The number of students using the counselling service has also increased since 2009, rising by 68 per cent. The number of one-to-one sessions has also increased by 109 per cent since 2007.

The latest figures for 2015/16 reveal that 15 per cent of students used the counselling service or Student Learning Development – the highest figure on record. In comparison, the number of students using solely the Student Counselling Service fell to 10.7 per cent, the lowest figure since 2013.

Trinity was able to maximise its reach in 2014 with an enhanced online service.

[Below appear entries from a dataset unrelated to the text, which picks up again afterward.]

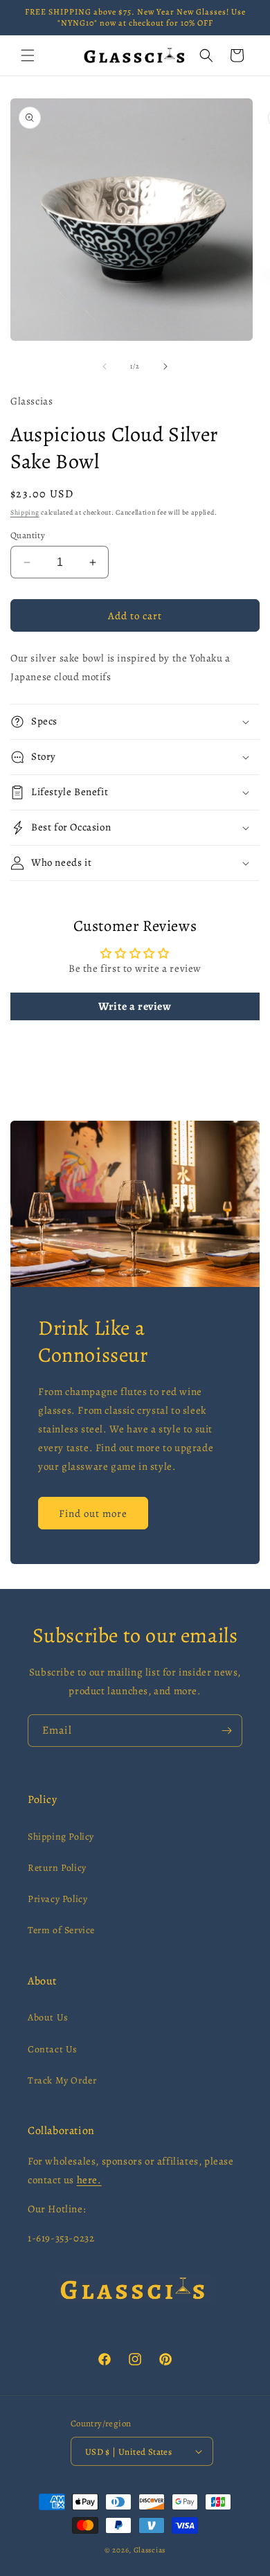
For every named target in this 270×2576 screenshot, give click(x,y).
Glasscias (149, 2550)
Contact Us (53, 2049)
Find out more (93, 1513)
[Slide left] (104, 366)
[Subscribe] (226, 1730)
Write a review (134, 1006)
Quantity (27, 535)
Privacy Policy (57, 1899)
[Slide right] (165, 366)
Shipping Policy (61, 1836)
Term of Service (61, 1930)
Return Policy (57, 1867)
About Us (48, 2017)
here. (89, 2180)
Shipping (24, 512)
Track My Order (62, 2080)
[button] (27, 55)
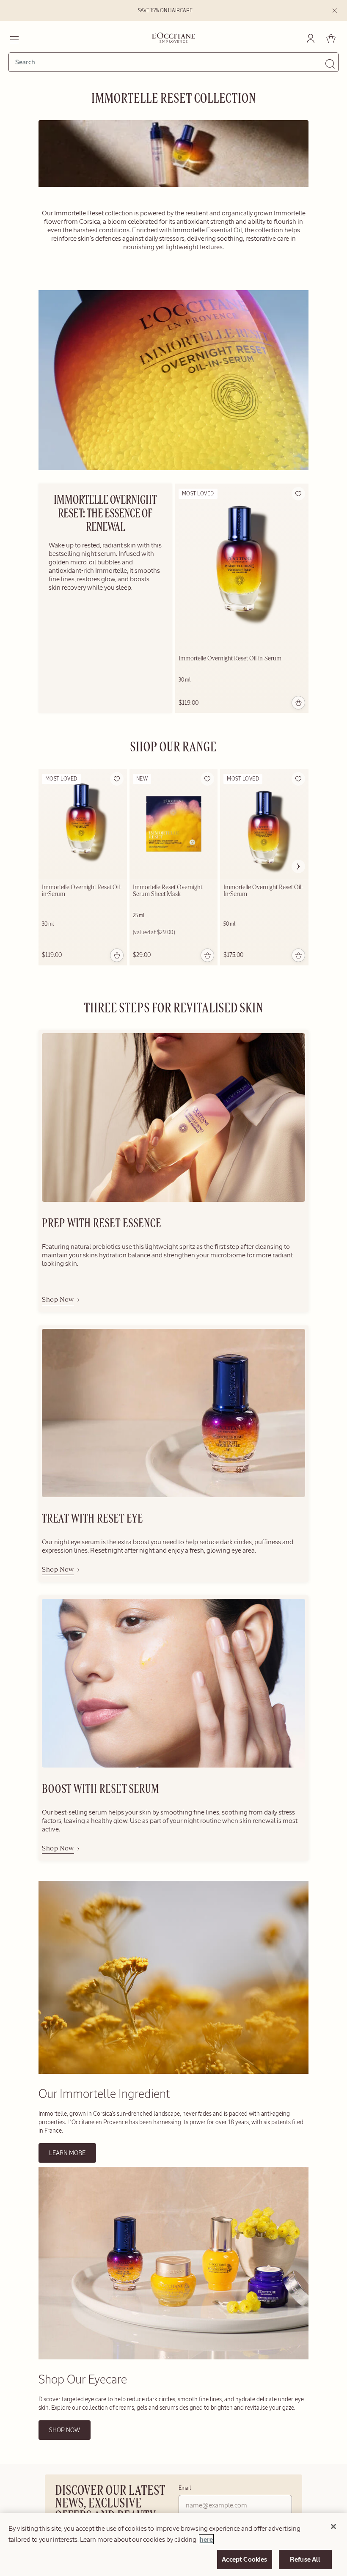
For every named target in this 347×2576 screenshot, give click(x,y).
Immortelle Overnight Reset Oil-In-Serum (263, 891)
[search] (170, 62)
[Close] (333, 2526)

Rashleigh explained this saying: “Online users peaked in 2013-14 when we had additional staff working on a research project.” The Student Counselling Service plan to reintroduce this project through their internship programme in the coming months.

In 2014, concerns were raised about the Student Counselling Service after cuts to its budget, with questions raised over the ability of the service to actually provide its service, faced as it was with rising student numbers. A draft counselling service annual report, from September 2014, pointed to “unprecedented funding cuts and stead referral increases” as posing a “significant, on-going risk” to the service.

The figures seen by The University Times also revealed a dramatic growth in the number of students volunteering in the Student to Student (S2S) service. While in 2011 only 157 S2S mentors were trained, in 2014 734 students volunteered as part of the service.

Rashleigh added that the S2S programme “is staffed by a relatively small team for the size of the programme. They are in need of improved IT systems to keep things going at the levels they’ve delivered lately”.